I’ve already blogged about the CBCA shortlisted Younger and Older Reader books.
In two parts, I’ll now look at the Eve Pownall Information Books.
Amazing Australians and their Flying Machines by Prue and Kerry Mason, illustrated by Tom Jellett (Walker Books)
This book is structured chronologically with a focus on inventors and aviators we’ve heard of including Lawrence Hargrave, Nancy Bird, Charles Kingsford Smith, Rev John Flynn of the Flying Dr Service; and those we may not have heard of such as Dr William Bland (who appeared before Hargrave) in the 1850s.
The structure and writing styles provide variety: words in the aviators’ voices; 3 Amazing Facts about most aviators; and ‘Did You Know?’ columns. The book acknowledges difficulties for women in the past who wished to fly.
Some interesting information from the book:
George Taylor In 1909 he flew a glider from Narrabeen, NSW. His wife Florence also flew, tucking her long skirts into her bloomers. At age ten Taylor wrote an essay, ‘The Future of Flying Machines in Australia’. He was a cartoonist and suffered from epilepsy.
Bert Hinkler In 1921 he flew the nine hours from Sydney to Bundaberg wearing a suit and tie. His RAF flying instructor was Cpt W.E. Johns, who wrote the Biggles books.
Like Lawrence Hargrave, children could make box kites. The ‘e-how’ website could be helpful. It suggests using dowel, bendy straws and a plastic/vinyl tablecloth. https://www.ehow.com/how_4882168_make-box-kites.html Alternatively they could make gliders or paper planes.
M is for Mutiny! History by Alphabet by John Dickson, illustrated by Bern Emmerichs (Berbay Publishing)

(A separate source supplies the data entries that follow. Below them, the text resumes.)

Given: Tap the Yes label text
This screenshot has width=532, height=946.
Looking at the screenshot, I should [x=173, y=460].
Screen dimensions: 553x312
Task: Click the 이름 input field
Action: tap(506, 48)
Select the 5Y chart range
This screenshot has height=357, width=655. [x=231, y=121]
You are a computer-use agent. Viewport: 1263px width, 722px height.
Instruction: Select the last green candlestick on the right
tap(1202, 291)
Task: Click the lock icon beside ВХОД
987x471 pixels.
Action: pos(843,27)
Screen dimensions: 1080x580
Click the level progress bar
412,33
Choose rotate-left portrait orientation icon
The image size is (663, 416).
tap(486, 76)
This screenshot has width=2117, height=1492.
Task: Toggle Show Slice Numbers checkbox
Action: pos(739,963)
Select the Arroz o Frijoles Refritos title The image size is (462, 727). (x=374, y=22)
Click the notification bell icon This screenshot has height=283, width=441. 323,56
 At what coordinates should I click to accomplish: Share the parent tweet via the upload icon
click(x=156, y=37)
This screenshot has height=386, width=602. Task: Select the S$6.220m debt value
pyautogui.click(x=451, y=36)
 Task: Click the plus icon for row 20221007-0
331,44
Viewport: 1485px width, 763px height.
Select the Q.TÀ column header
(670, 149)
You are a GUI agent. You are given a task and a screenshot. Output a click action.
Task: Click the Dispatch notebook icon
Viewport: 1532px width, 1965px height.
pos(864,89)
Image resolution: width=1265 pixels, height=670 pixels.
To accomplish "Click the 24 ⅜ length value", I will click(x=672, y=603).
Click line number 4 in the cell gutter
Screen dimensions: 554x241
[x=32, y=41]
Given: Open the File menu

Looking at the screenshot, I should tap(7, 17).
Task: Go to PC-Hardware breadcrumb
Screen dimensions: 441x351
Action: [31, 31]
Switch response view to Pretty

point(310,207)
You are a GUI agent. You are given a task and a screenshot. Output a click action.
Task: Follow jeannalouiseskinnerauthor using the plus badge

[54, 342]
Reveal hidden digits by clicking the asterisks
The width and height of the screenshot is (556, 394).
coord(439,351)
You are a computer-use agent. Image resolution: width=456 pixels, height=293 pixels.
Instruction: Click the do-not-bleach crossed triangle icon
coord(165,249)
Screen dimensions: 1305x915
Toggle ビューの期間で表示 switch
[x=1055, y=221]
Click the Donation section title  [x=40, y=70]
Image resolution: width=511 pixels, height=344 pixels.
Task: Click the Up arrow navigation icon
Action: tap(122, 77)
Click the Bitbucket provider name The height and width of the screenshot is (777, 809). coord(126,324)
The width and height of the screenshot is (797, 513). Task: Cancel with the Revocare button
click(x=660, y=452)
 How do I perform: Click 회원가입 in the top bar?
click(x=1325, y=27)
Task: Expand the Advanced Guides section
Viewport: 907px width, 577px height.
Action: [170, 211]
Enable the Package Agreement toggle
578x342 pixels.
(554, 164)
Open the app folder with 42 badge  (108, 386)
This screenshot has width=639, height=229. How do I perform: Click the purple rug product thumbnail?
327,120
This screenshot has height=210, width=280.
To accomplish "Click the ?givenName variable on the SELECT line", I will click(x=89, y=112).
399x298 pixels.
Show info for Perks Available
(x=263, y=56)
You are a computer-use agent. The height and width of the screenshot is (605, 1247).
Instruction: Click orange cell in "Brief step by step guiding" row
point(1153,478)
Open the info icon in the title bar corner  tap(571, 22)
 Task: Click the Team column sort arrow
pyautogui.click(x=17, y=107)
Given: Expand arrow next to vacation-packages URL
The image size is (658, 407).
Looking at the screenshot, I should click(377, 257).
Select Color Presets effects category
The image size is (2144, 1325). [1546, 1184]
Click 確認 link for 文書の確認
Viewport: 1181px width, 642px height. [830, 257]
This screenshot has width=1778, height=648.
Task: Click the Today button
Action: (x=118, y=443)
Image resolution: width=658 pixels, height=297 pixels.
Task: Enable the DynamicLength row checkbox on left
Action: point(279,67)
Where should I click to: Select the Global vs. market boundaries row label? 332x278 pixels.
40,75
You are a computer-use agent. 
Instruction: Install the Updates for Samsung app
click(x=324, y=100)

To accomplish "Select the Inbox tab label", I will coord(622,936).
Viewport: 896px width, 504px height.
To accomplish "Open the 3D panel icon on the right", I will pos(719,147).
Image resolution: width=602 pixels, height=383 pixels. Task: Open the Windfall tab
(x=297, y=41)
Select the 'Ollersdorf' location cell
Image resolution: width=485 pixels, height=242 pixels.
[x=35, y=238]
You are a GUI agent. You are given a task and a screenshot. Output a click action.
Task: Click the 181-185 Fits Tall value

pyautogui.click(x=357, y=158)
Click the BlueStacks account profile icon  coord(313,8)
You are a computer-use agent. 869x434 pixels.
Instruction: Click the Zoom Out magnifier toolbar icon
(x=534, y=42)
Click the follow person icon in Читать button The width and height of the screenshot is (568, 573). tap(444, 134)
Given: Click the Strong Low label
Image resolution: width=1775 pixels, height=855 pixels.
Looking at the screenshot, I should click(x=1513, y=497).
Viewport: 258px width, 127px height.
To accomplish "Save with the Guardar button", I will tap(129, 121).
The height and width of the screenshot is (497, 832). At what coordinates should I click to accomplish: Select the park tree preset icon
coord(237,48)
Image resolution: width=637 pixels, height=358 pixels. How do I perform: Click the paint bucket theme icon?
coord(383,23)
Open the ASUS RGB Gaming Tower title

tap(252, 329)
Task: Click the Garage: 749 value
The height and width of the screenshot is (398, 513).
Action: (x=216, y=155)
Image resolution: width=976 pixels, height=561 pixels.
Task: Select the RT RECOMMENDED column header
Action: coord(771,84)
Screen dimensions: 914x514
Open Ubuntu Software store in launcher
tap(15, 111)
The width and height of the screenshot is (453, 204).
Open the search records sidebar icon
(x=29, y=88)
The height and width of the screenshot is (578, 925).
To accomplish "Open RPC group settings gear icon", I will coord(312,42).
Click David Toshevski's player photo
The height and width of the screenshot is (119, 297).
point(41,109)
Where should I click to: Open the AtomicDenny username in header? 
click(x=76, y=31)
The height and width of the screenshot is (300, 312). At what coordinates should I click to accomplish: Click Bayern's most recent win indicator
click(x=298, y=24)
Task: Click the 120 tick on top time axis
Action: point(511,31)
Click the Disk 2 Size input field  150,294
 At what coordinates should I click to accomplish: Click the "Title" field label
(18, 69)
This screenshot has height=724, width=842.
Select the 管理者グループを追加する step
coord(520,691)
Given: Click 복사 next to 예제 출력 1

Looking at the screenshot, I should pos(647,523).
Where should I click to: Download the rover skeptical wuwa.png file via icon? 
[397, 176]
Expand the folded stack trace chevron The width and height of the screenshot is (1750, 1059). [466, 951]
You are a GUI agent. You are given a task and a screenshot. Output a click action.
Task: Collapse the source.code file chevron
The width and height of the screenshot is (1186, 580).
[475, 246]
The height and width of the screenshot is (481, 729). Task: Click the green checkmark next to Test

Structured as an alphabet book, this book is set during British colonisation of Australia but also explores ongoing preoccupations such as L is for land rights.
The M is for Mutiny section could be linked with another book in this series, William Bligh: a stormy story of tempestuous times. Children could discuss why this letter has been selected for the book’s title and suggest alternatives from the book.
I is for Island could lead to reading the graphic novel, The Mostly True Story of Matthew and Trim by Cassandra Golds and Stephen Axelson.
Decorative Patterning is used for sections such as J is for Jail and N is for Nurture. Children could select an alternative description for one of the letters e.g. C is for Convicts (instead of Cook) and create decorative patterning in Bern Emmerichs’ style.
Left & Right by Lorna Hendry (Wild Dog Books)
Like last year’s shortlisted book by this author, Gigantic Book of Genes, this is a glossy science publication with high quality photos. It includes seamless explanations of left and right with clear examples for children to understand.
It includes a clever idea where children hold their hands out in front and touch their thumbs. Their left hand forms an L shape (helping them remember which hand is left).
The author recognises that it is easy to mix up left and right and looks at situations where right may connote good and left signify weak or bad. For example, in Albania it has been a crime to be left-handed.
It features symmetry, spirals, clockwise and anticlockwise, and the compass.
The author includes incredible information, such as ‘Nearly all kangaroos are left-handed… Parrots use their left feet to pick up food.’ ‘Female cats tend to be right-handed, and male cats … left’. And when driving, island nations tend to drive on the left-hand side of the road.